使用協同過濾推薦電影

ALSO, ARE RECOMMENDER SYSTEMS INFLUENCING OUR TASTE??

此外,推薦系統是否影響我們的口味?

An excerpt on creating a movie recommender system similar to the OTT platforms.

有關創建類似于OTT平臺的電影推薦系統的摘錄。

INTRODUCTION

介紹

Formally Defining,A Recommender System is a system that seeks to predict or filter preferences according to the user’s preferences. The demand for a good recommender system is soaring, especially with then onset of Covid-19 induced lock down,forcing everyone to stay home and watch movies of their favourite genre,actor,director….you get it right.This is where a recommender system plays an important role in providing the user, content he is more likely to watch, rather than the user searching for something that interests him,which would mess with the user experience.

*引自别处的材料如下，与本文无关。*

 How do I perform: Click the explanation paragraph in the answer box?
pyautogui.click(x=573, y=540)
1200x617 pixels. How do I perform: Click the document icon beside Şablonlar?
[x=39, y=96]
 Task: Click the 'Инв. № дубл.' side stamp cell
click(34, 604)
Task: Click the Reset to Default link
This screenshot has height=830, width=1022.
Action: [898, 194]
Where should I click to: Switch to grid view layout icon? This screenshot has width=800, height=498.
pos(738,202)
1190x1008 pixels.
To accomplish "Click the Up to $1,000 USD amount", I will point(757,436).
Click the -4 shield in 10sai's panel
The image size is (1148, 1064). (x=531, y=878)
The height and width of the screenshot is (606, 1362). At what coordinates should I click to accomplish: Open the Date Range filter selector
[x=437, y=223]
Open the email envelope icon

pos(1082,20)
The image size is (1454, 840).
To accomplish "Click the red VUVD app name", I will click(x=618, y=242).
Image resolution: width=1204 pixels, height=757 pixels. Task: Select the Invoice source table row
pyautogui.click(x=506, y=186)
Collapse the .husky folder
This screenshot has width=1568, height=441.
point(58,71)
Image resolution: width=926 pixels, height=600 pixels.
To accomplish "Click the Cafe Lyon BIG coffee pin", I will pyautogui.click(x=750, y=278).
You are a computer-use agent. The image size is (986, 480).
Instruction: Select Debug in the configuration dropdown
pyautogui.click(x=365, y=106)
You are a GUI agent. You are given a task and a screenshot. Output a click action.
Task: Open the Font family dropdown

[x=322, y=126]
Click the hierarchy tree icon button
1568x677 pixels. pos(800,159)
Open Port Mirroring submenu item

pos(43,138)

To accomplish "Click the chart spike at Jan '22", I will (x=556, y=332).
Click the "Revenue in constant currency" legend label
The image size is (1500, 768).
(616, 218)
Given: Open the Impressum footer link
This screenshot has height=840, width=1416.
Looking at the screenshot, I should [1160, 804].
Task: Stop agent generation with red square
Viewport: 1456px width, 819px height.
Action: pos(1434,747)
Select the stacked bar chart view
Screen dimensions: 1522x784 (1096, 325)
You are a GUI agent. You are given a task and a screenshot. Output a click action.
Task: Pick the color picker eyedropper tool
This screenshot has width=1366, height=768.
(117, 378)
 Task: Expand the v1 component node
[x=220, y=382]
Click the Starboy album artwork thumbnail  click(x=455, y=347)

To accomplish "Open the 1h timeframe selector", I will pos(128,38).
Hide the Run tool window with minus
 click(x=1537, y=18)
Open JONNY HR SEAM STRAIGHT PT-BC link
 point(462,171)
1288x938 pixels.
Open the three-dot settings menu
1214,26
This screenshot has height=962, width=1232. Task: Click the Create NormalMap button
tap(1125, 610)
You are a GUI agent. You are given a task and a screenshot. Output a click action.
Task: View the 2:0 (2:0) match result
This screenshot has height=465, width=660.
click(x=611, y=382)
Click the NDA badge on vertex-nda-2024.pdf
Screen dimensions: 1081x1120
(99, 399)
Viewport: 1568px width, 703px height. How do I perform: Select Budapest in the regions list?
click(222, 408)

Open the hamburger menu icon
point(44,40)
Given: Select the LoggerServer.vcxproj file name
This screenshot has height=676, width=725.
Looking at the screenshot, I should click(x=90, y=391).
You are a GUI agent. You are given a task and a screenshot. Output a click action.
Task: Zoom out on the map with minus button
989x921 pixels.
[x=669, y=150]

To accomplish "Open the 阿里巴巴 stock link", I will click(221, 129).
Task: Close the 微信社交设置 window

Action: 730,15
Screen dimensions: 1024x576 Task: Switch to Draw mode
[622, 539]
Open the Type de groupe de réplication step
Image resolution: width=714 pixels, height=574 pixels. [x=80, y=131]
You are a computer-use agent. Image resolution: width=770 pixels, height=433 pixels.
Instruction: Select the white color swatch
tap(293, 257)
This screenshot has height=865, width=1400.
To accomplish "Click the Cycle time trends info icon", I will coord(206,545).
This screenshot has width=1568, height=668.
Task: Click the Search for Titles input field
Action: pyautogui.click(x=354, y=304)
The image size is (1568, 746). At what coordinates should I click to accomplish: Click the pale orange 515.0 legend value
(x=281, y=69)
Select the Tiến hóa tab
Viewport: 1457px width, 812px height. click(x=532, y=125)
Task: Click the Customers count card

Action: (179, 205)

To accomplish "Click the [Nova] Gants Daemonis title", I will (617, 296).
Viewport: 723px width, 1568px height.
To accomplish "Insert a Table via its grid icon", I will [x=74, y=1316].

正式定義,推薦系統是一種試圖根據用戶的偏好來預測或過濾偏好的系統。 對好的推薦器系統的需求猛增,尤其是在Covid-19引發鎖定之后,迫使每個人呆在家里觀看自己喜歡的類型,演員,導演的電影……您就對了。這就是推薦器的地方系統在提供用戶更可能觀看的內容而不是用戶搜索他感興趣的內容方面起著重要作用,而這會干擾用戶體驗。

The essence of a recommender system lies in its recommendation engine.There are Two types of Recommendation engine:

推薦系統的本質在于其推薦引擎。推薦引擎有兩種類型:

  1. Content-based filtering engine: It provides recommendations by matching the description of the movie and a user profile, generated by the interests provided by the user.It has an explicit understanding of the recommendation.You might have observed it in some apps,where you are asked questions about your preferences as soon as you signup.This is what it’s for.

    基于內容的過濾引擎:它通過匹配電影的描述和由用戶提供的興趣產生的用戶個人資料來提供推薦。它對推薦具有清晰的了解。您可能已經在某些應用中觀察到了該推薦,在您注冊后被問到有關您的偏好的問題。這就是它的用途。

  2. Collaborative filtering engine: It is a method of making automatic predictions about the interests of a user by collecting preferences or taste information based on the activity of current user along with many other users with similar activity(collaborating).The underlying assumption of the collaborative filtering approach is that if a person A has the same opinion as a person B on an issue, A is more likely to have B’s opinion on a different issue than that of a randomly chosen person.It need not have any explicit understanding of the recommendation.You might have observed in one of your OTT platforms when you open a particular movie, An array of movies under the heading “people who watched this movie also watched”.This is what it uses.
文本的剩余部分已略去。